### DATA EXTRACTS
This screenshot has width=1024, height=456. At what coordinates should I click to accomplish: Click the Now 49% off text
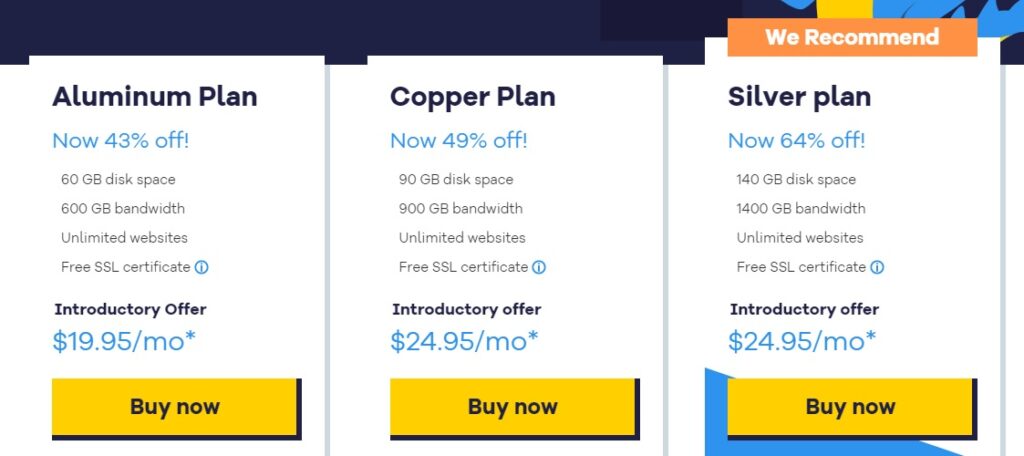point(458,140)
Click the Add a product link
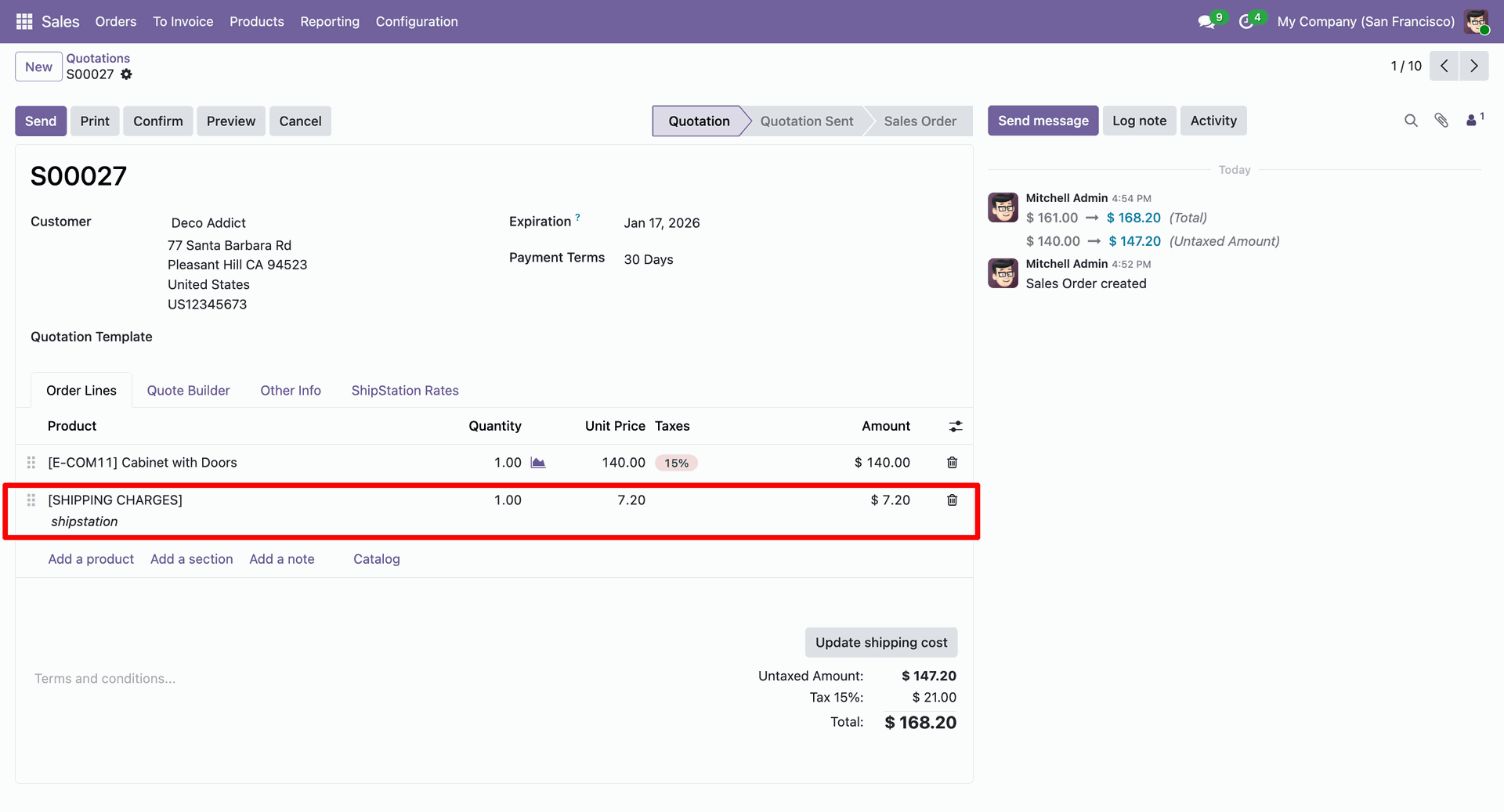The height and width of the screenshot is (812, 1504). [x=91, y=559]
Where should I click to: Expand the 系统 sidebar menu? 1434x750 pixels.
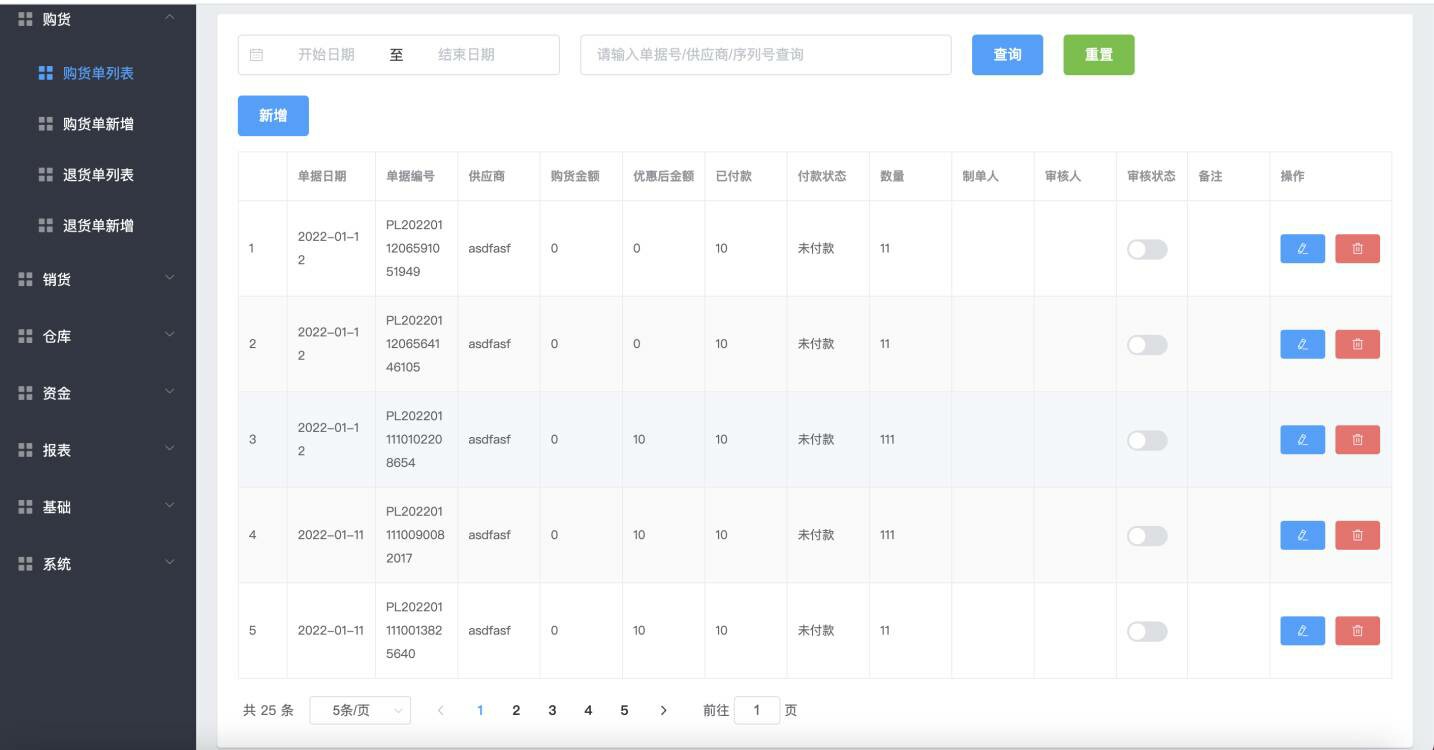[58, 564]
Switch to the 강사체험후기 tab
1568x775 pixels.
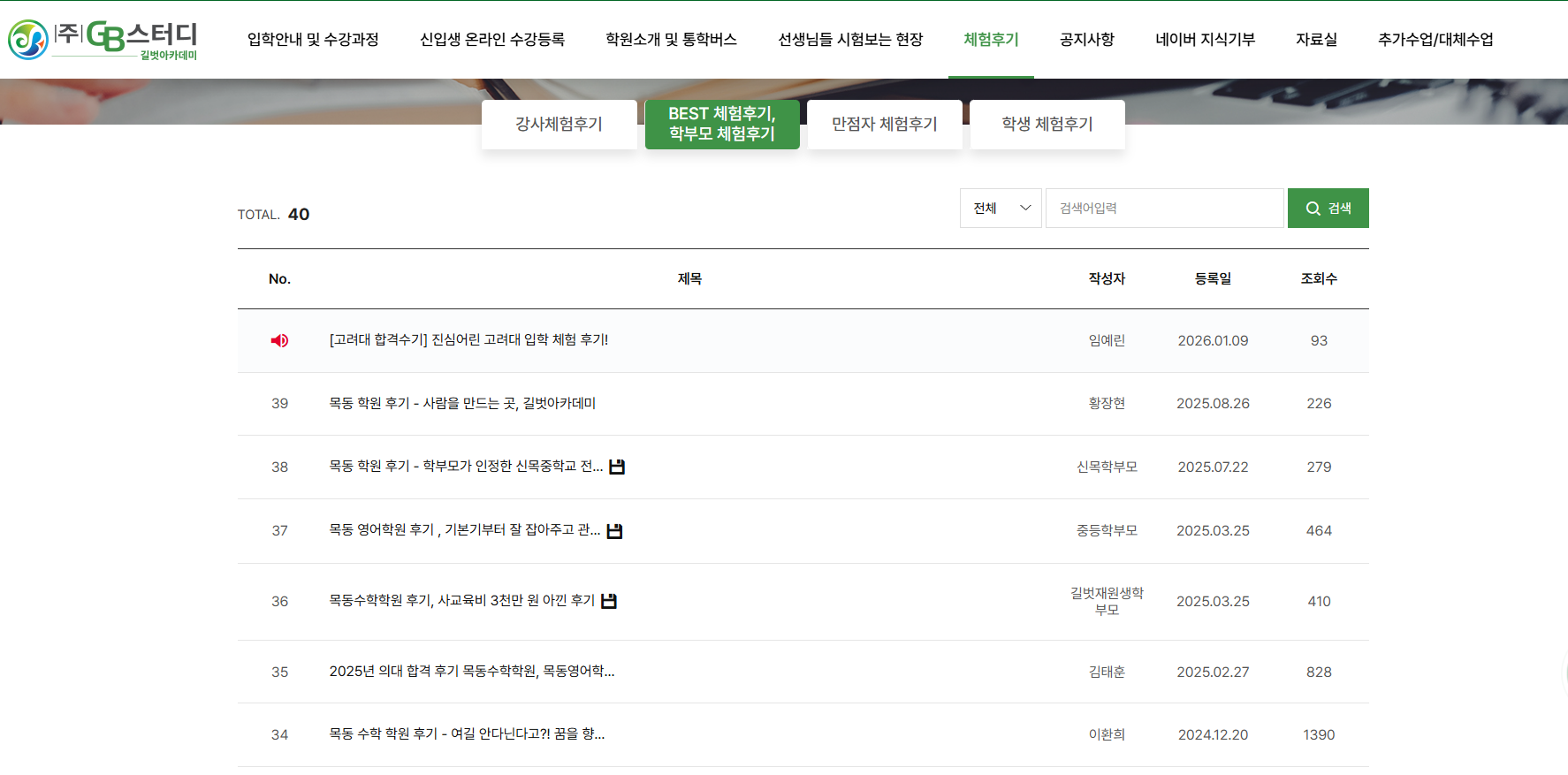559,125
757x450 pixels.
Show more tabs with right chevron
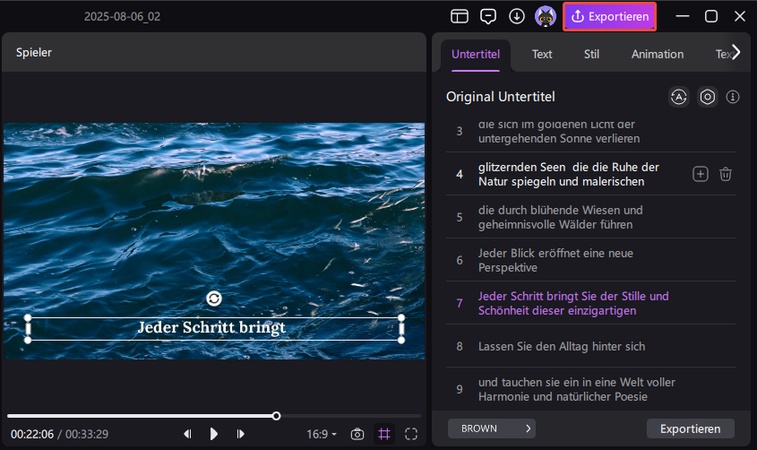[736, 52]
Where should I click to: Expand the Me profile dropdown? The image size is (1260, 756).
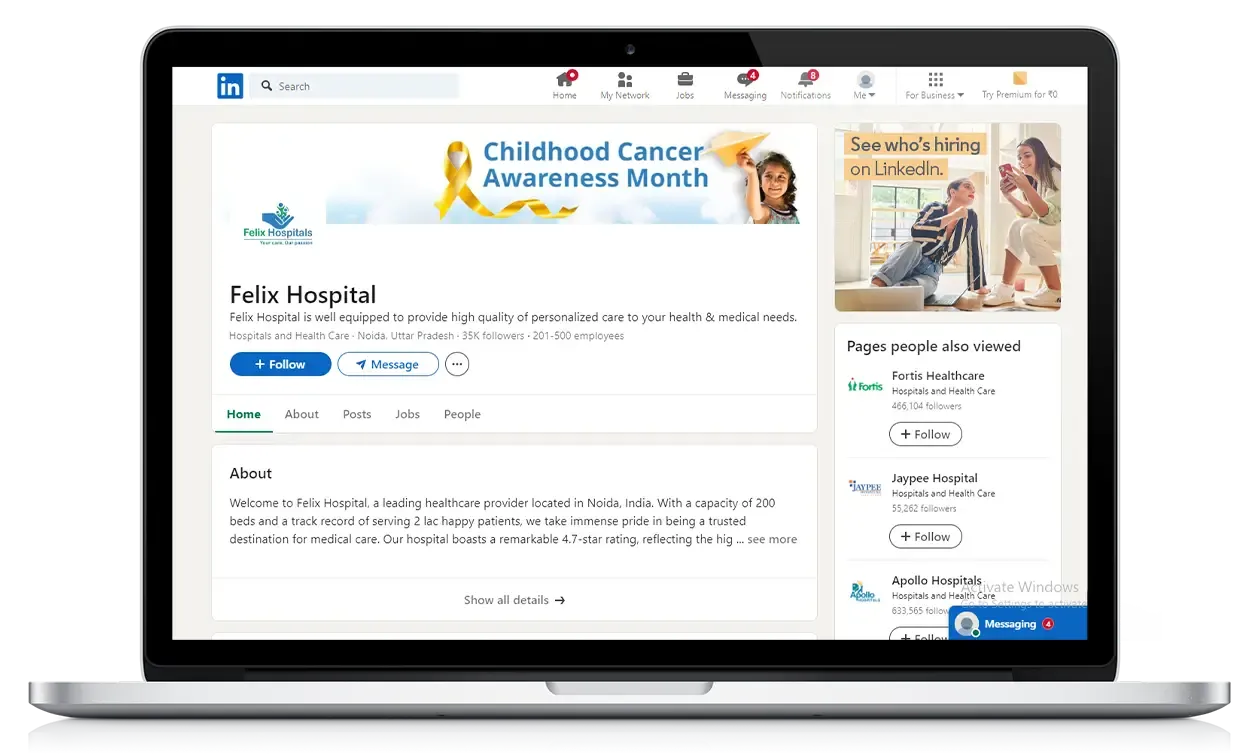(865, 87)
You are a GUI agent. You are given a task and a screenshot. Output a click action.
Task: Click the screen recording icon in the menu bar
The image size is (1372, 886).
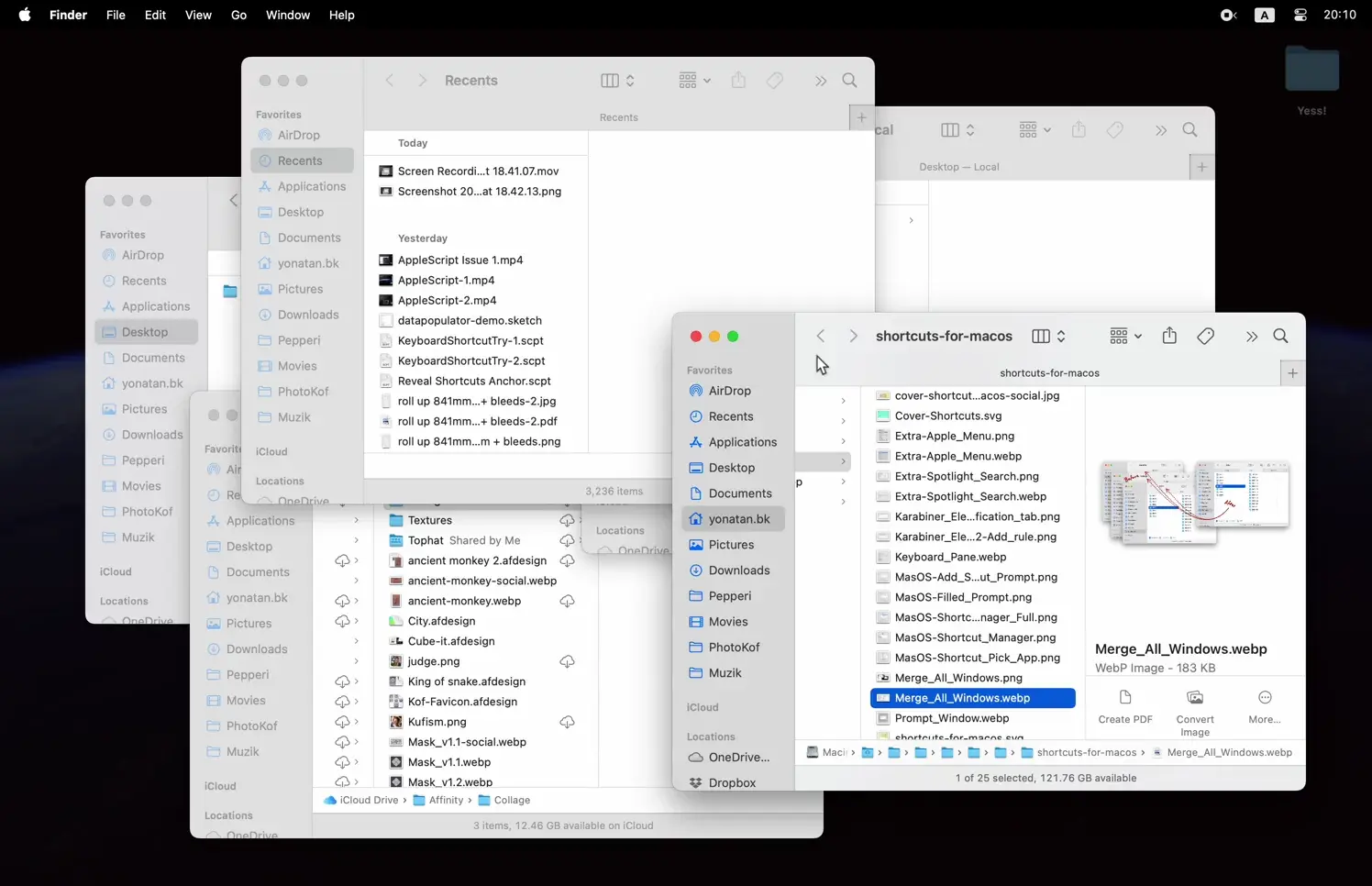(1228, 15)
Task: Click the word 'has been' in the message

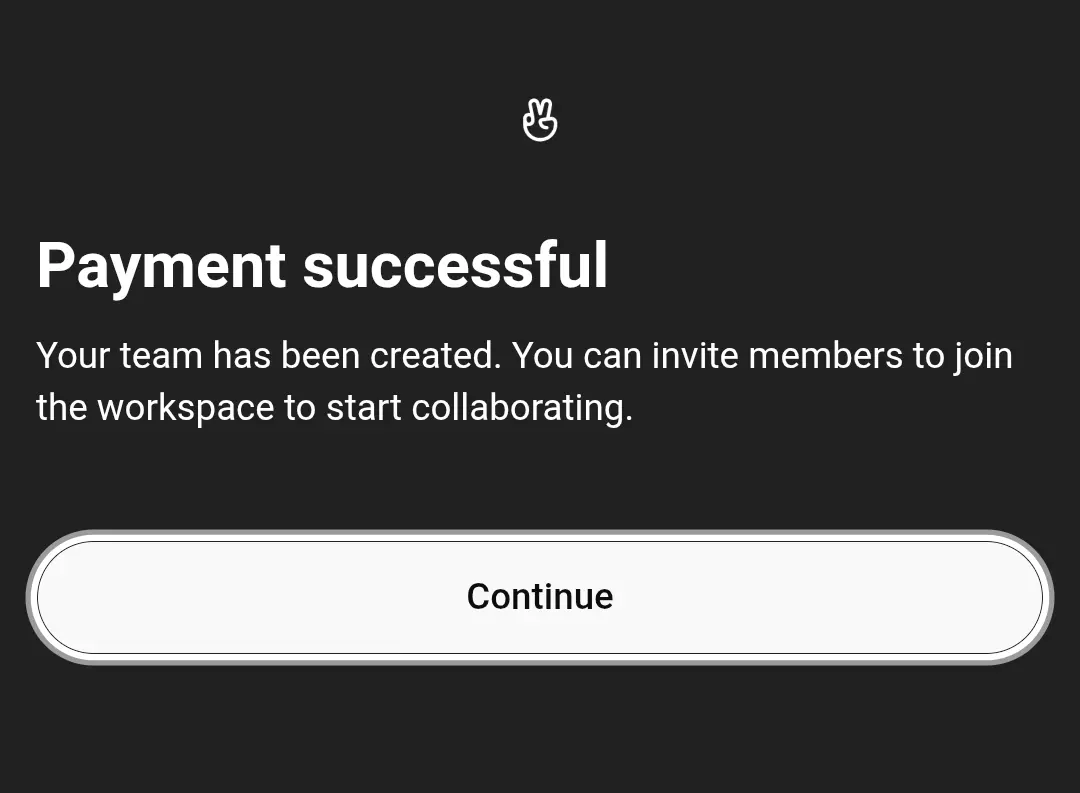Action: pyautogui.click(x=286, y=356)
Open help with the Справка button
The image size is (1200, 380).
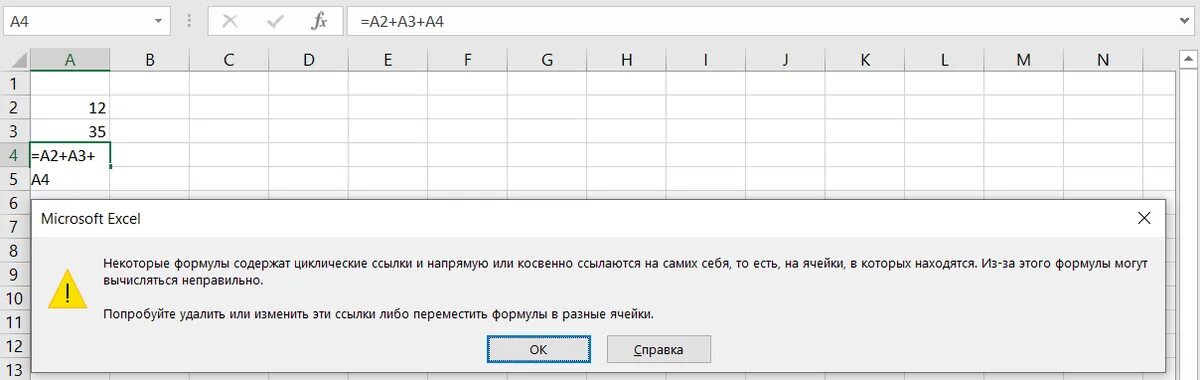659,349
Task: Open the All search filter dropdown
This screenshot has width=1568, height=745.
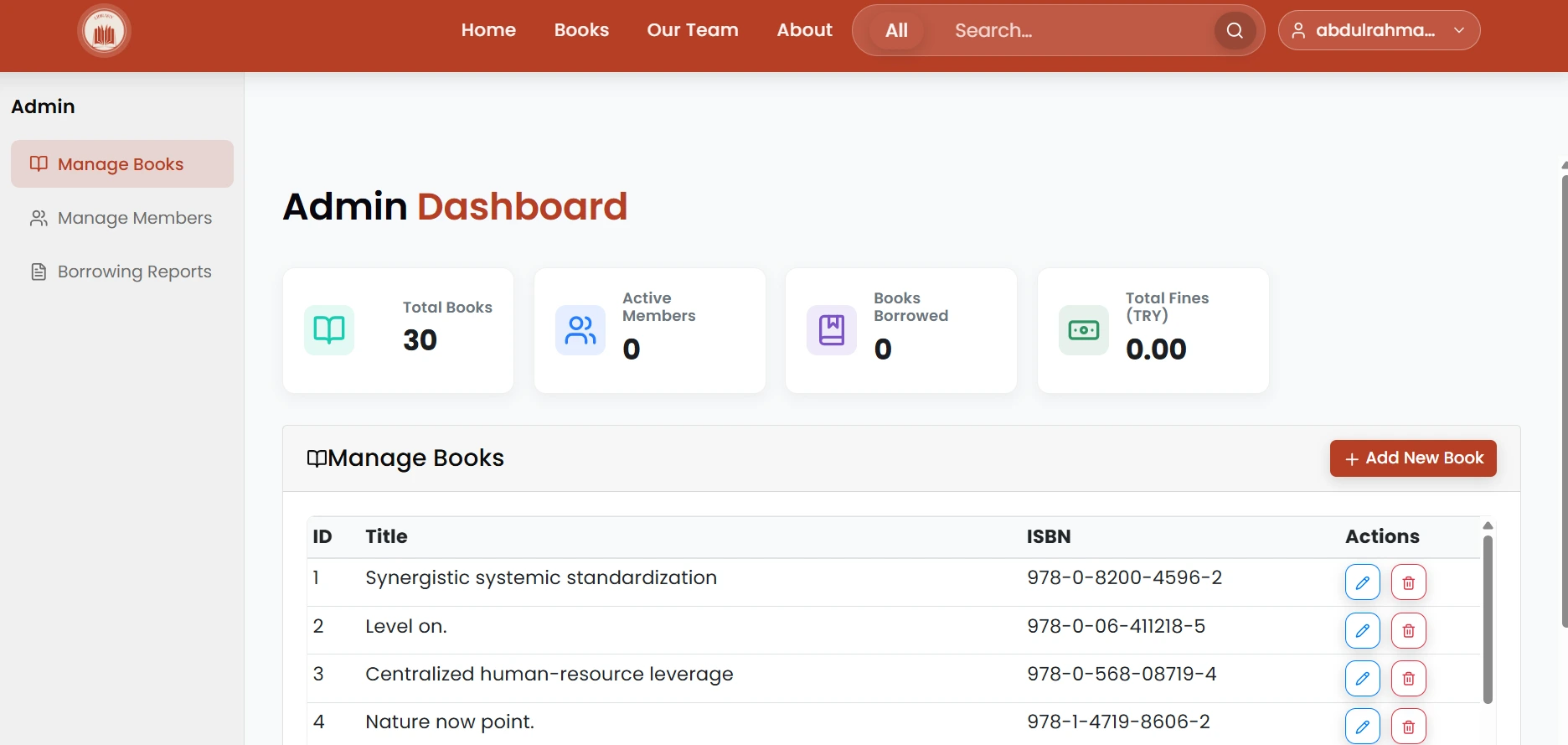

### TASK OBJECTIVE
Return the material from above in full, exactly as written, with the pictures omitted.

### SOLUTION TO THIS PROBLEM
This screenshot has width=1024, height=456. At what coordinates should I click to accomplish: Click the Now 49% off text
point(458,140)
Click the Add a product link
The height and width of the screenshot is (812, 1504). [x=91, y=559]
Where should I click to: Expand the 系统 sidebar menu? 1434x750 pixels.
[58, 564]
Switch to the 강사체험후기 tab
1568x775 pixels.
559,125
757x450 pixels.
Show more tabs with right chevron
[736, 52]
Where should I click to: Expand the Me profile dropdown? The image size is (1260, 756).
(865, 87)
You are a GUI agent. You are given a task and a screenshot. Output a click action.
Task: Click the screen recording icon in the menu bar
The image size is (1372, 886).
(1228, 15)
Task: Click the word 'has been' in the message

Action: pyautogui.click(x=286, y=356)
Open help with the Справка button
The image size is (1200, 380).
659,349
Task: Open the All search filter dropdown
This screenshot has width=1568, height=745.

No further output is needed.